Stepán Fiódorovich insistió:

– Estoy convencido de que la Comisión de Control revocará la decisión.

Sin embargo, como había oído decir muchas cosas sobre Shkiriatov, tuvo miedo de interponer el recurso de apelación.

Temía y sospechaba que la severidad de Priajin no obedeciera únicamente al asunto de la central eléctrica. Priajin, por supuesto, se acordaba muy bien de las relaciones de parentesco que había entre Stepán Fiódorovich, Yevguenia Nikoláyevna Sháposhnikova y Krímov, y no veía con buenos ojos la proximidad de un hombre que sabía que él, Priajin, y el detenido Krímov eran viejos conocidos.

Y, aun queriéndolo, Priajin no hubiera podido apoyar a Spiridónov. Si lo hubiera hecho, los enemigos, que siempre gravitan en torno al poder, se habrían apresurado a informar a las autoridades competentes de que Priajin, por simpatía hacia el enemigo del pueblo Krímov, ayudaba a un pariente suyo, al cobarde desertor Spiridónov.

Pero estaba claro que si Priajin no tomaba parte en la defensa de Spiridónov no era sólo porque no pudiera, sino sobre todo porque no quería. Priajin, evidentemente, estaba al corriente de que en la central eléctrica se hospedaba la suegra de Krímov, que vivía en el piso de Spiridónov. Lo más seguro es que Priajin supiera que Yevguenia Nikoláyevna mantenía correspondencia con su madre, y que recientemente le había enviado una copia de su solicitud a Stalin.

Después de la reunión de la oficina del obkom, Voronin, el jefe de la sección del obkom del MGB, se tropezó con Spiridónov en la cantina donde éste había ido a comprar requesón y embutido, le miró de arriba abajo y le dijo con sorna:

– Así que haciendo sus compras después de recibir un buen rapapolvo. ¡Es usted un buen amo de casa!

– Es la familia, no hay nada que hacer; ahora soy abuelo -dijo Stepán Fiódorovich con una lastimosa sonrisa culpable.

Voronin también sonrió.

– Y yo que pensaba que estaba preparando un paquete. Después de estas palabras, Spiridónov pensó: «Menos mal que me envían a los Urales. Aquí las hubiera pasado canutas. ¿Qué será de Vera y el pequeño?».

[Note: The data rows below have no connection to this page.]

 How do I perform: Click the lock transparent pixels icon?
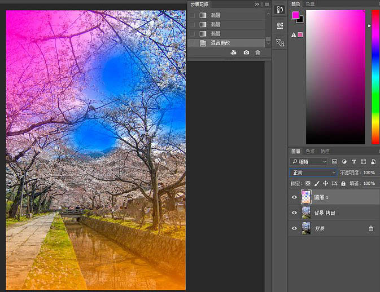coord(308,183)
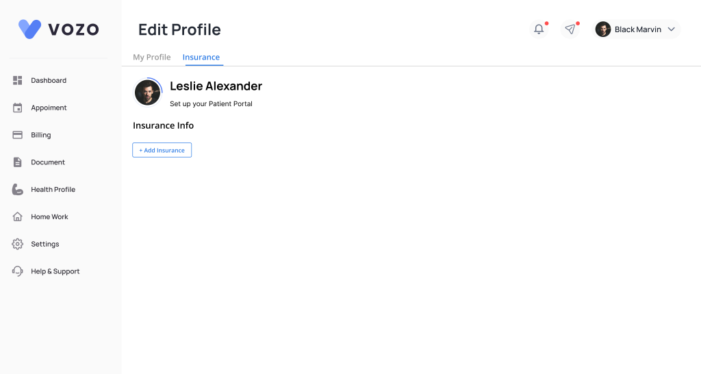Open the notifications bell
The width and height of the screenshot is (701, 374).
pos(539,29)
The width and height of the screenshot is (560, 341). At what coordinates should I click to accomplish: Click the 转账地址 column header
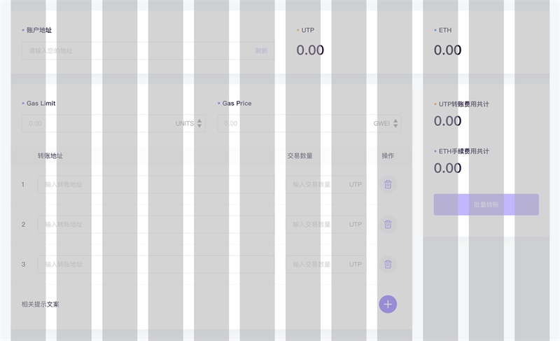50,155
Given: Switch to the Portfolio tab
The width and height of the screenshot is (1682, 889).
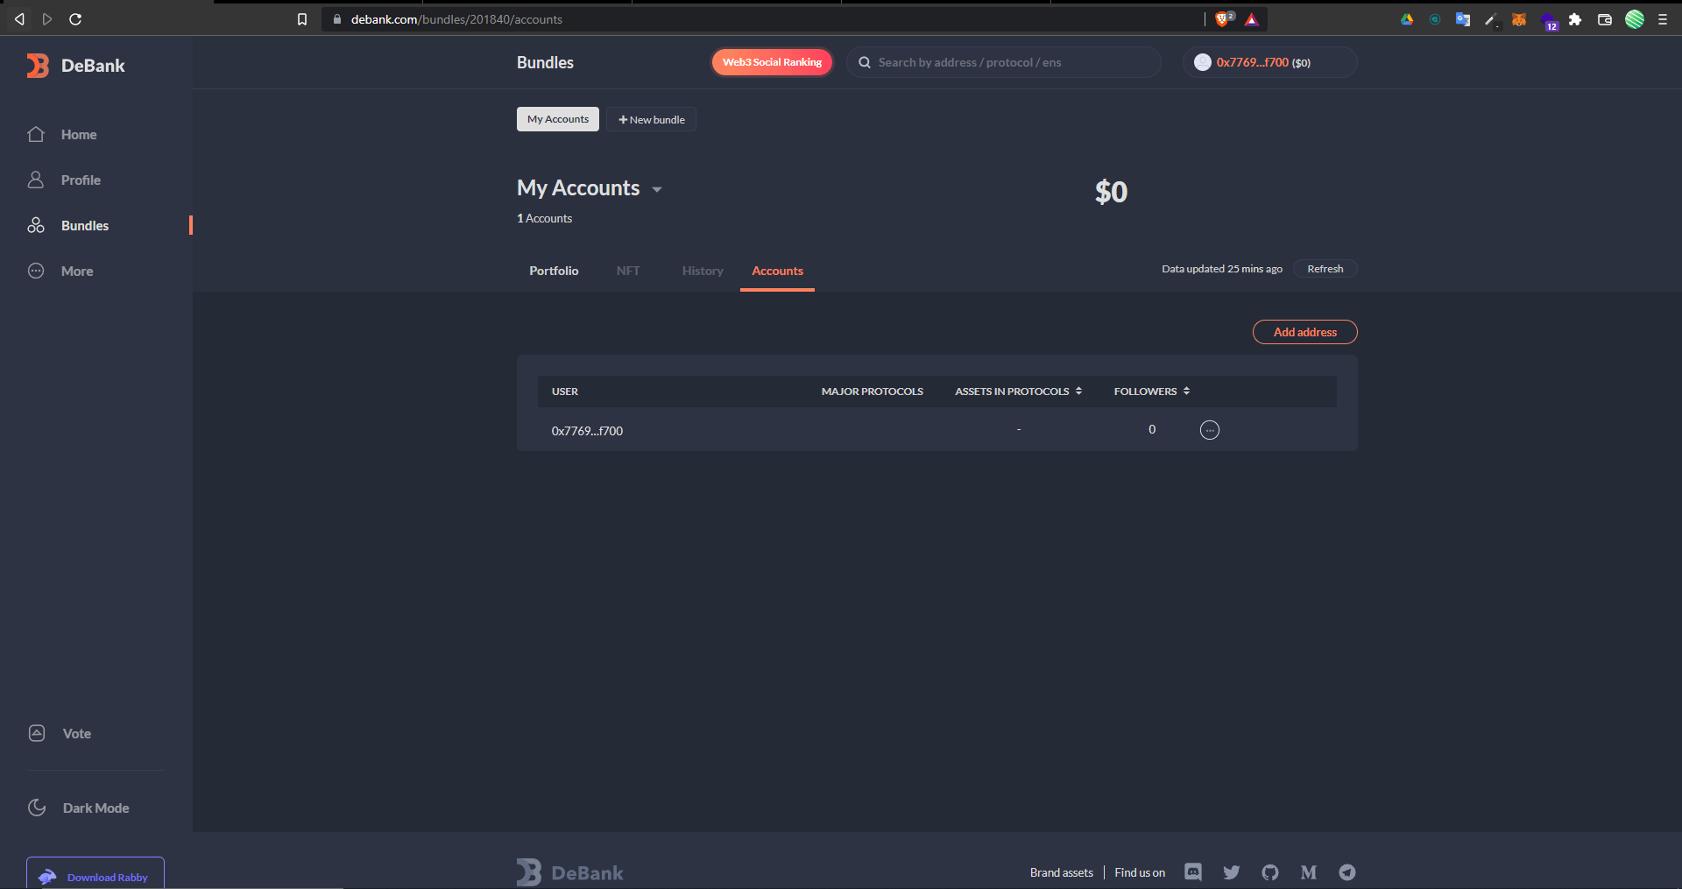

Desde la cabina del camión que le llevaba a la central eléctrica, miraba a través del cristal empañado la ciudad destruida de la cual pronto se separaría. Stepán Fiódorovich pensaba que por aquella acera, ahora cubierta de ladrillos, iba a trabajar su mujer antes de la guerra; pensaba en la red eléctrica; pensaba que los nuevos cables de Sverd-lovsk pronto llegarían a la central y que él ya no estaría allí; que a su nieto, a causa de la escasa alimentación, le habían salido granos en los brazos y el pecho. «Bueno, me han echado una reprimenda, no es el fin del mundo.» No le darían la medalla «Por la defensa de Stalingrado», y por alguna razón, este pensamiento le afligía más que la inminente separación de la ciudad a la cual estaba ligada toda su vida, su trabajo, las lágrimas por Marusia. Incluso soltó una imprecación en voz alta ante la idea de la medalla que no recibiría y el conductor le preguntó:

– ¿En quién está pensando, Stepán Fiódorovich? ¿O se ha olvidado algo en el obkom?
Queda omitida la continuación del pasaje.